Learning core techniques for Ambient AI (Edge AI)
Learning how to implement deep neural networks using TensorFlow 2
Learning how to lighten deep neural networks and doing it using TensorFlow Lite
Learning how to use Ambient AI platforms, such as Google Coral AI and NVIDIA Jetson Nano
Applying these techniques through a group project
A resource-constrained edge computer (e.g., smartphone, coral dev board) used to obtain local information via its sensors, perform simple pre-processing, and deliver the information to the cloud for more serious analysis. However, recent development of lightening techniques for deep neural networks (DNN) and low-cost AI accelerators, such as edge TPU and mobile GPU, results in a new paradigm "Ambient AI." Under Ambient AI paradigm, the edge computer does not have to rely on the cloud anymore but performs "AI computing" locally (e.g., inference through a DNN model by itself). This new paradigm has the potential to enable a variety of AI applications by improving latency, privacy, and network bandwidth.

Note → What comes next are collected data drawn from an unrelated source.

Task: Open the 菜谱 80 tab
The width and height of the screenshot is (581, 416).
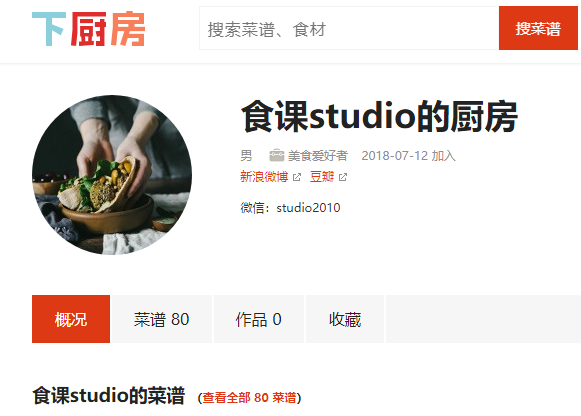Action: pyautogui.click(x=161, y=319)
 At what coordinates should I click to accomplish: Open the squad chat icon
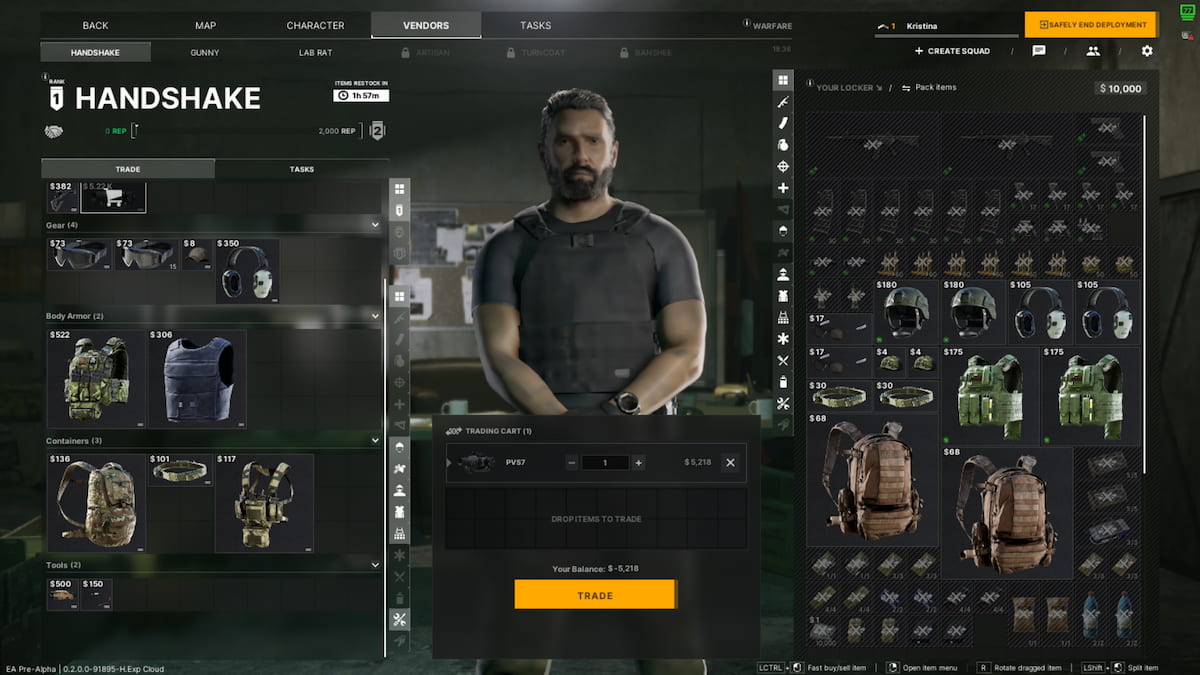1039,51
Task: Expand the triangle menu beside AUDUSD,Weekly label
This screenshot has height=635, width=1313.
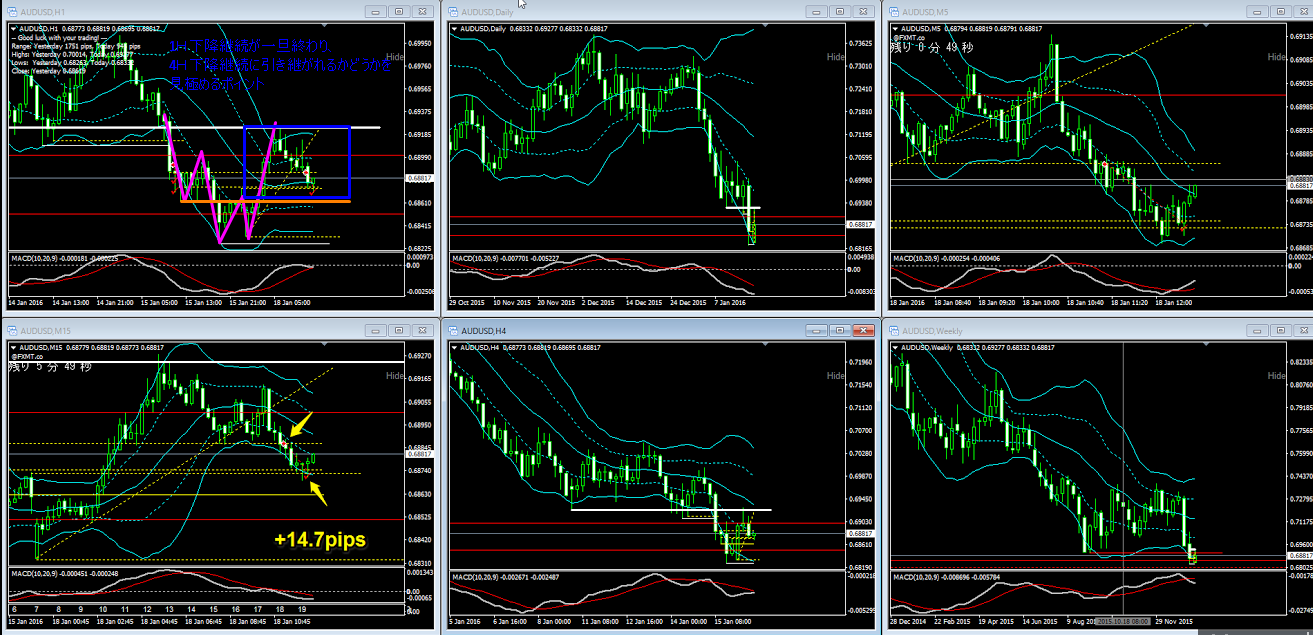Action: click(x=893, y=347)
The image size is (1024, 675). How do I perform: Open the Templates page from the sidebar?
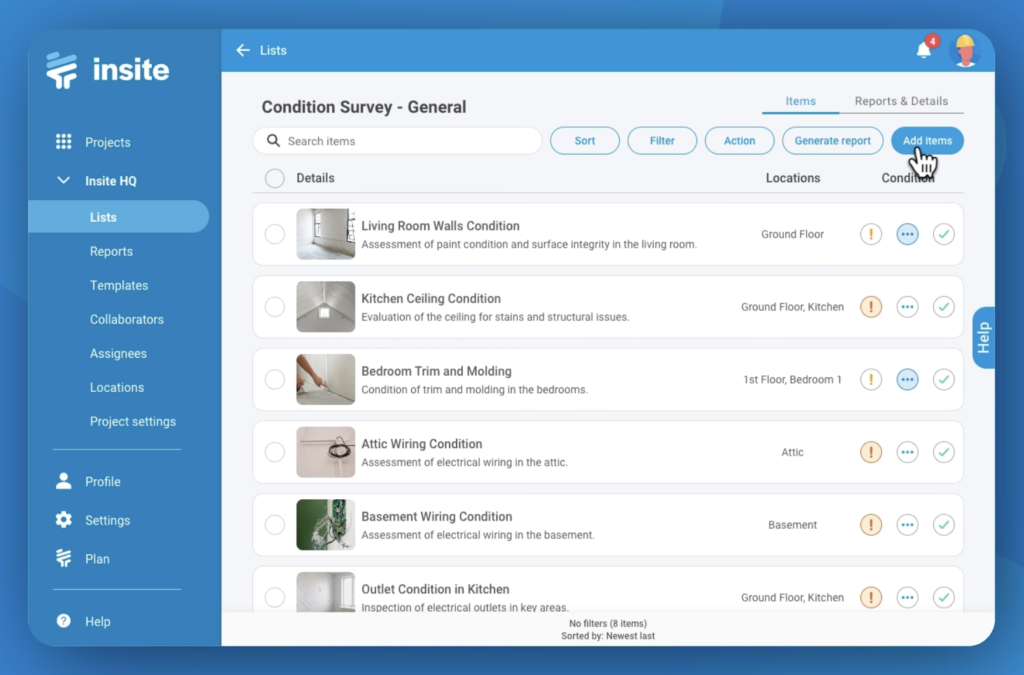(118, 285)
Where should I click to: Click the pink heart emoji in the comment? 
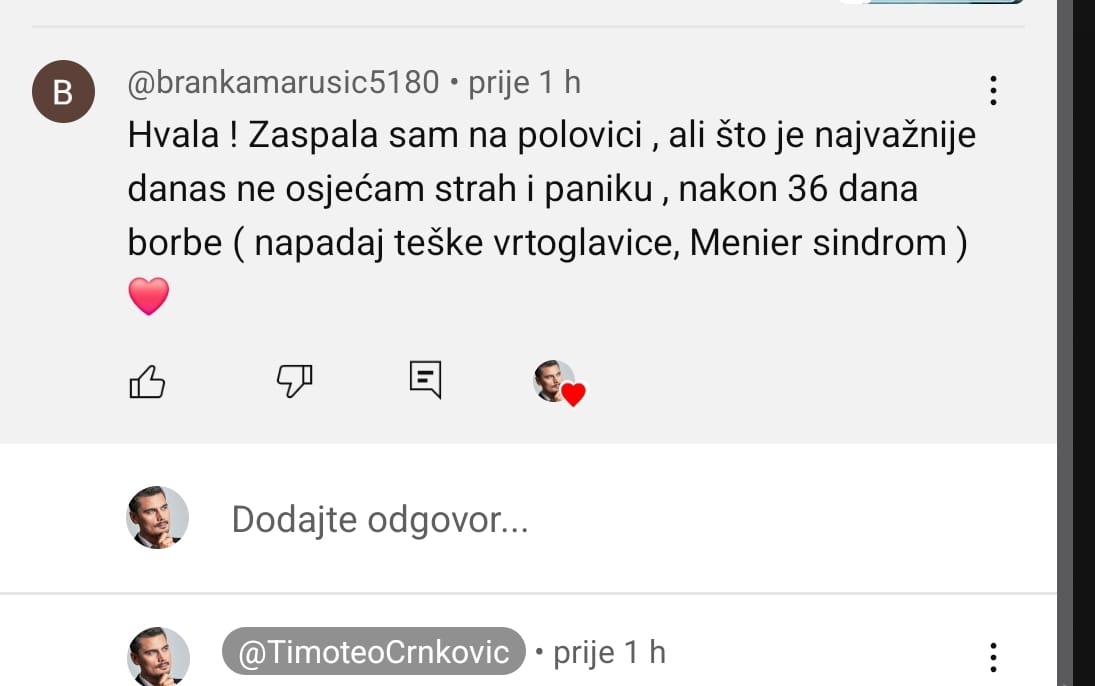(148, 296)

This course introduces important techniques which enable this paradigm (including those provided by TensorFlow Lite). Students will learn these techniques both through lectures and hands-on experiences. To this end, this course guides students to get familiar with TensorFlow 2 and TensorFlow Lite, teaching them how to implement various DNNs on TensorFlow 2, from MLP and CNN to object detection frameworks. Then students will run TensorFlow 2 and TensorFlow Lite on not only their own computers but also Ambient AI platforms (just smaller Linux computers), such as Coral dev boards and Jetson Nano. In terms of application, this course will introduce computer vision but project topics do not have to be limited to this.
Grading
Attendance 10%, Assignments 50%, Final project: 40%
Location
Offline and Video
Prerequisite
Basic knowledge on machine/deep learning
Intermediate level of Python programming
Warm/active heart to collaborate with peers
01. Quick review - Machine learning, Deep learning, and CNN
02. Platforms (1) - Introduction to TensorFlow and Implementation of an MLP
03. Platforms (2) - Implementation of a basic CNN on TensorFlow
04. Lightweight 2D object classification
05. Platforms (3) - Implementation of a complex CNN on TensorFlow
06. Model adaptation - Transfer learning
07. Platforms (4) - Implementation of transfer learning
08. 2D object detection
09. Platforms (5) - Implementation of an object detection model on TensorFlow
10. DNN Lightening - Quantization, Pruning, and Knowledge distillation
11. Platforms (5) - Lightening a DNN on TensorFlow Lite
12. Edge-included AI Systems
13. Platforms (6) - 2D object detection on Google Coral boards
14. On-device learning - Federated learning
15. Platforms (7) - Federated learning on edge devices
There will be 8 classes for hands-on experience and corresponding 7 programming assignments. Along with the hands-on classes, these assignments are designed for GSDS students to step beyond mathematical understanding of DNN: playing with and manipulating DNN models more freely!
Free topics with edge devices! This course is mainly for data science students who have various academic backgrounds. Ideally, each project group is expected to have members from diverse backgrounds (e.g., math, computer, and psychology). I believe that having experience on interdisciplinary collaboration can help students to be useful data scientists in practice.